Return verbatim the stretch of the records below from the line containing "Given: Click check" through the end of the records. Leave the pictures out of your output.

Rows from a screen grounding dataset
● ● ● ●

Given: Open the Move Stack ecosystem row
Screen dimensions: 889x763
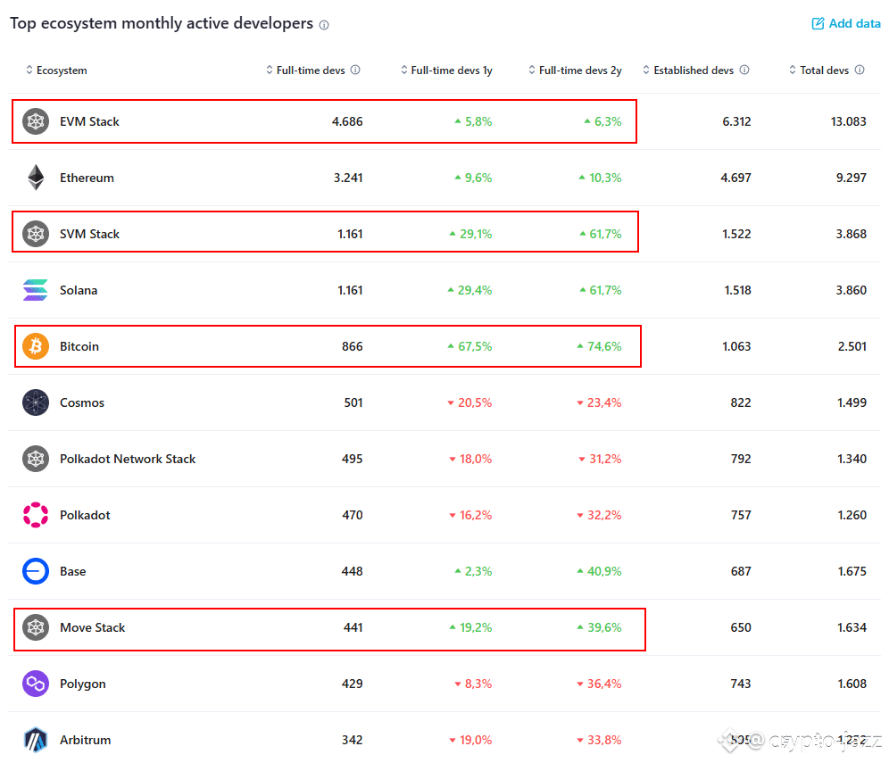Looking at the screenshot, I should (x=93, y=627).
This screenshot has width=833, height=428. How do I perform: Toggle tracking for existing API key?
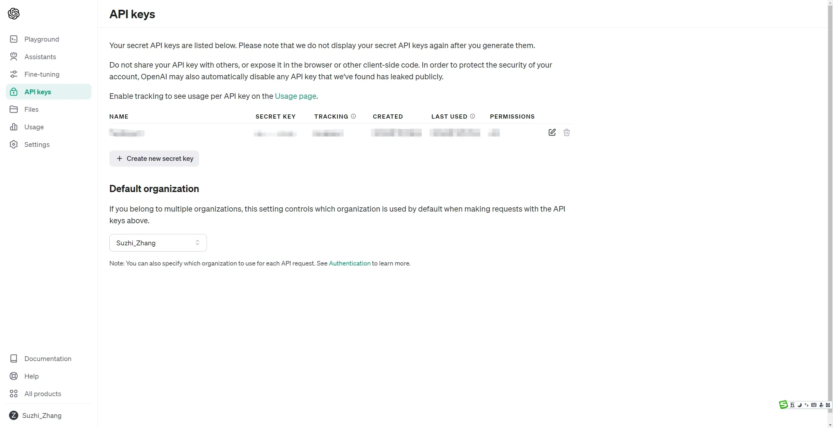328,133
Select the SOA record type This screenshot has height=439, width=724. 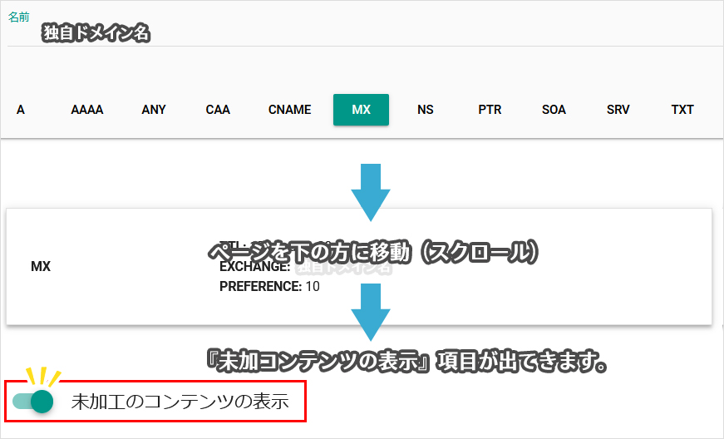pyautogui.click(x=554, y=110)
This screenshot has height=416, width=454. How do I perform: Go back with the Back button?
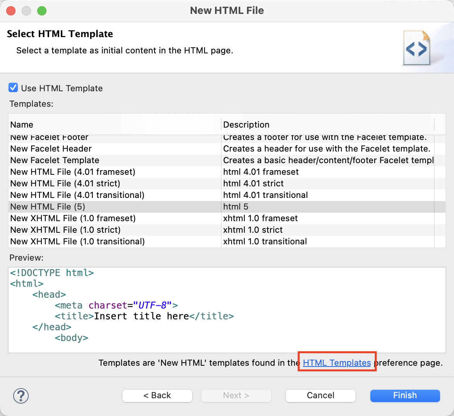157,396
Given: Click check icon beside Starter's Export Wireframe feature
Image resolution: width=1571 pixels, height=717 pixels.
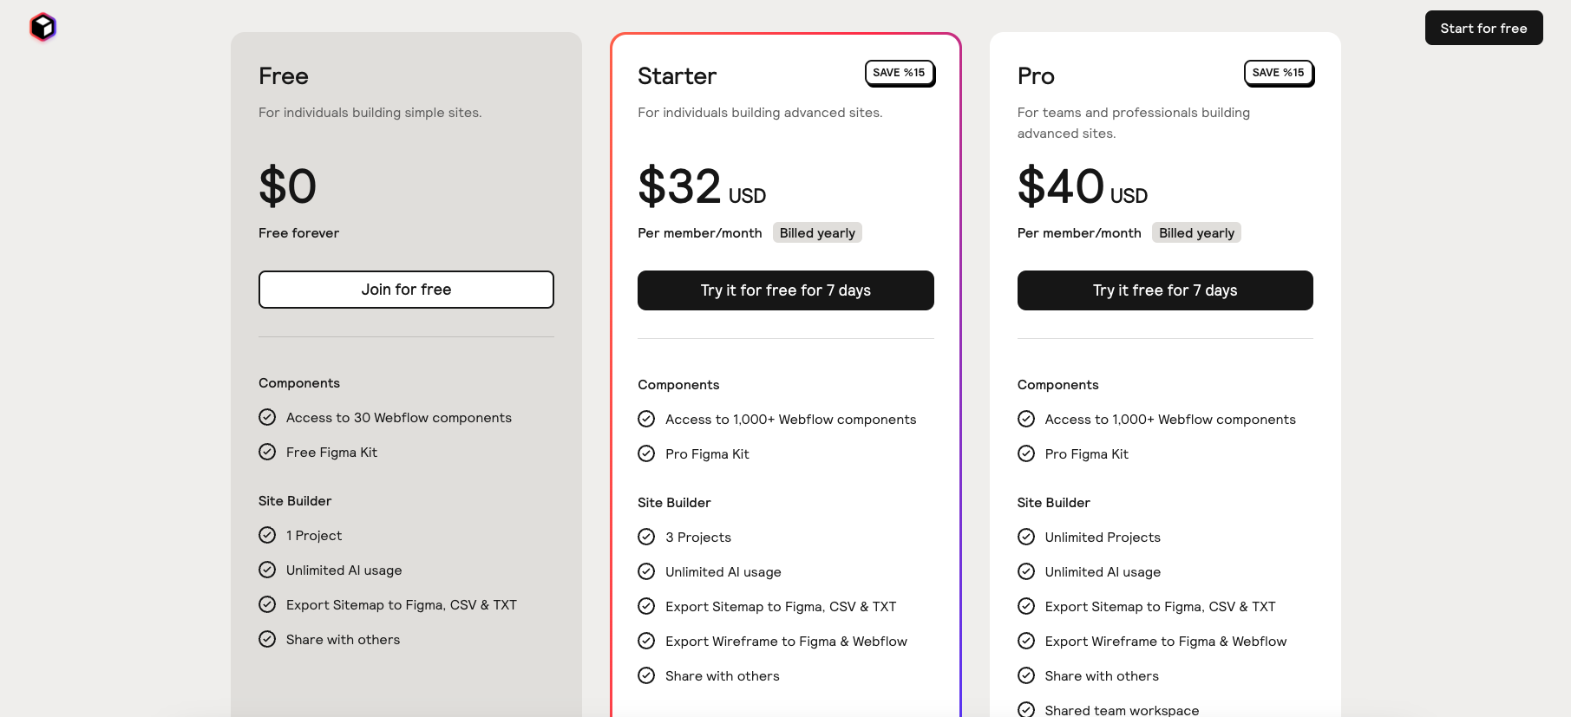Looking at the screenshot, I should [646, 641].
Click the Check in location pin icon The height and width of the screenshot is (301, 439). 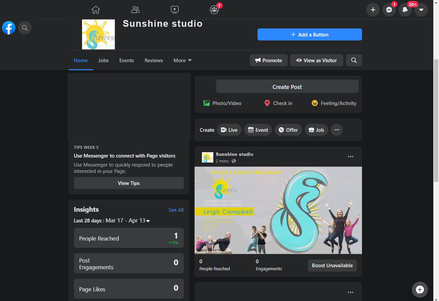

● ● ● ●

Exercise output:
Given: Click check icon beside Starter's Export Wireframe feature
Image resolution: width=1571 pixels, height=717 pixels.
Looking at the screenshot, I should [646, 641].
Click the Check in location pin icon The height and width of the screenshot is (301, 439). 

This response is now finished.